* **Enunciado del ejercicio**: Reproduce sin cambios el fragmento del texto sobre el relato de la violencia en Catalunya que comienza en "Existen relatos prefabricados" y termina en "de la violencia.".

* **Texto de lectura**:
★ ★ ★
Existen relatos prefabricados en todos lados y para todos los gustos. Kits de interpretación de la realidad que son diseñados como propaganda para una u otra causa y que son consumidos como un sucedáneo de opinión libre e informada. No obstante, no todos los relatos presentan la misma peligrosidad, puesto que los valores y los mensajes que representan difieren según el creador y sus intenciones. Es de especial interés en la escena política española actual, precisamente por su peligrosidad, analizar el relato de la violencia en Catalunya, su origen, los nodos que participan en su difusión dentro de una red de audiencias masivas y los objetivos que persiguen aquellos que en los últimos años están alimentando la narrativa de la violencia.
Tan solo hace falta pasear por el centro de Barcelona para empezar a sospechar de que lo que se cuenta en buena parte de los medios de comunicación españoles es, siendo bondadosos, una gran exageración. La idea de una sociedad rota, al borde del estallido de un conflicto civil, en la que los de un bando y otro están esperando órdenes para liarse a tiros, sonroja a la mayoría de catalanes. Casi la totalidad de catalanes conviven con familiares, amigos y compañeros de trabajo con opiniones políticas radicalmente distintas a las suyas sin que eso suponga ni un mínimo impedimento para mantener una relación cordial o afectiva. La narrativa del conflicto violento en Catalunya provoca vergüenza ajena, hasta puede arrancar algunas carcajadas, por el patetismo de aquellos que juegan a adulterar con tintes bélicos la tensa pero pacífica realidad política catalana. No obstante, restarle importancia no ayuda a reducir la amenaza que supone para la convivencia la normalización de un discurso basado en el fomento de aquello que pretende señalar.
Los catalanes, especialmente por su movimiento obrero y sus sectores regionalistas, nacionalistas e independentistas, tienen fama de rebeldes desde tiempos inmemoriales. Un cronista del New York Tribune ya los describía así el 23 de marzo de 1908: “Barcelona podría ser descrita como la Liverpool de España. Desde un punto de vista comercial e industrial, es la ciudad y el puerto más importante de toda la península. Pero siempre ha tenido una fama poco envidiable de insubordinación a toda autoridad y de oposición a la dinastía que ocupa el trono en Madrid”. Hay que entender esto para descubrir la primera trampa del relato de la violencia en Catalunya. La discrepancia política con Madrid viene de muy antiguo, el conflicto político no es solamente un pulso moderno creado por una élite nacionalista de derechas para cubrir su corrupción, dispuesta a cualquier cosa, incluso a la violencia, para tapar sus vergüenzas.
★ ★ ★
* **Material suministrado**:
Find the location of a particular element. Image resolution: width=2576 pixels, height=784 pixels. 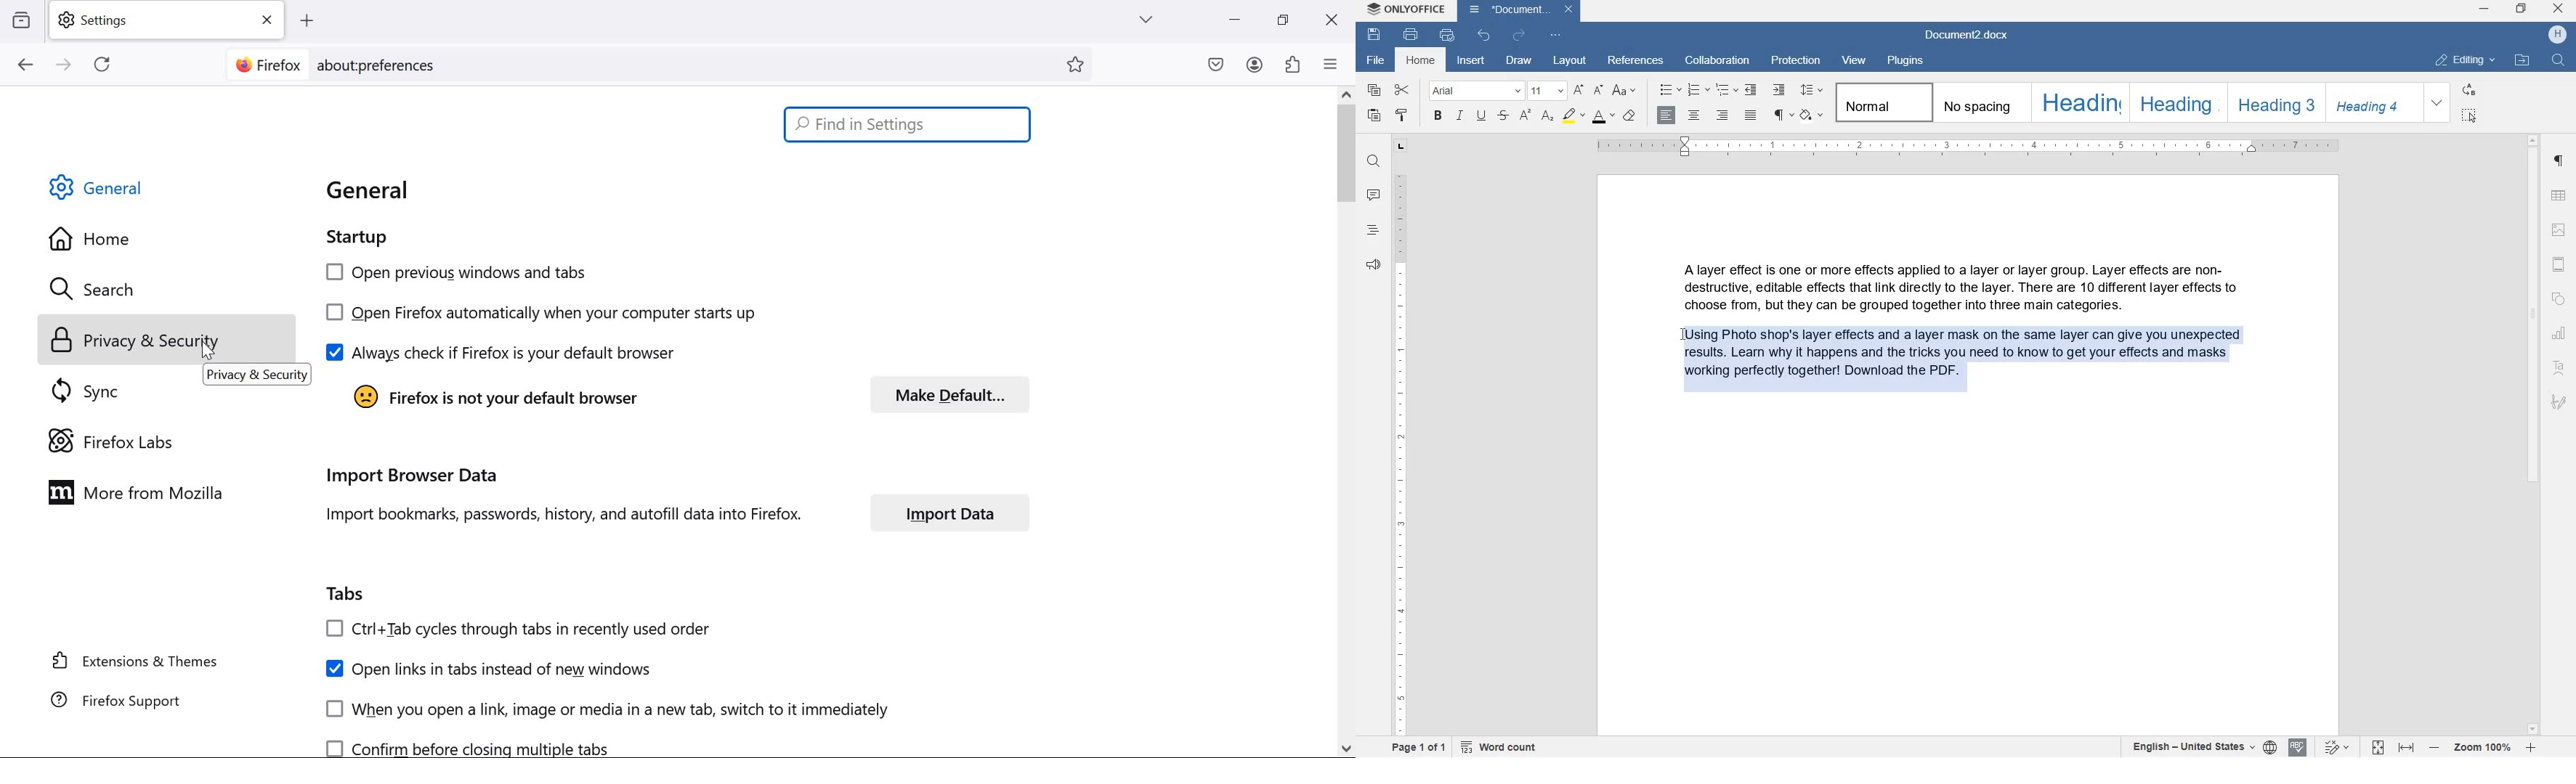

Always check if Firefox is your default browser is located at coordinates (499, 351).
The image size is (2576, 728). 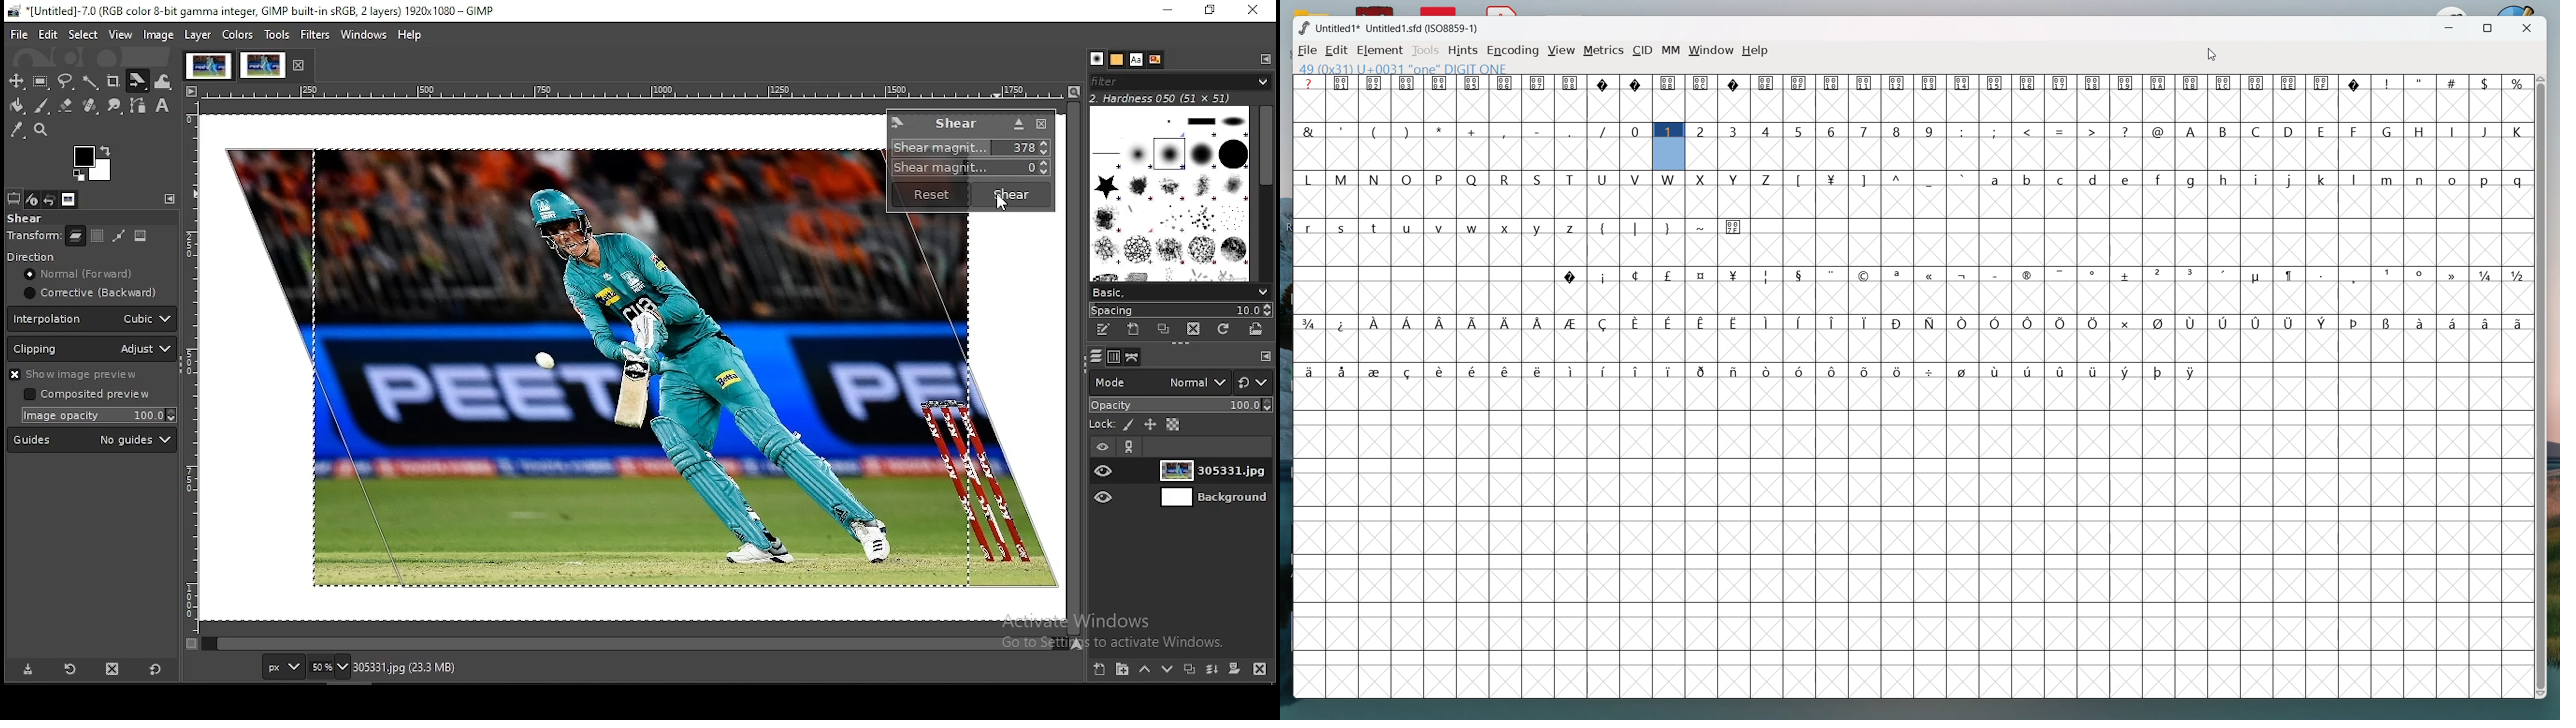 What do you see at coordinates (1375, 372) in the screenshot?
I see `symbol` at bounding box center [1375, 372].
★ ★ ★
* **Respuesta completa**:
Existen relatos prefabricados en todos lados y para todos los gustos. Kits de interpretación de la realidad que son diseñados como propaganda para una u otra causa y que son consumidos como un sucedáneo de opinión libre e informada. No obstante, no todos los relatos presentan la misma peligrosidad, puesto que los valores y los mensajes que representan difieren según el creador y sus intenciones. Es de especial interés en la escena política española actual, precisamente por su peligrosidad, analizar el relato de la violencia en Catalunya, su origen, los nodos que participan en su difusión dentro de una red de audiencias masivas y los objetivos que persiguen aquellos que en los últimos años están alimentando la narrativa de la violencia.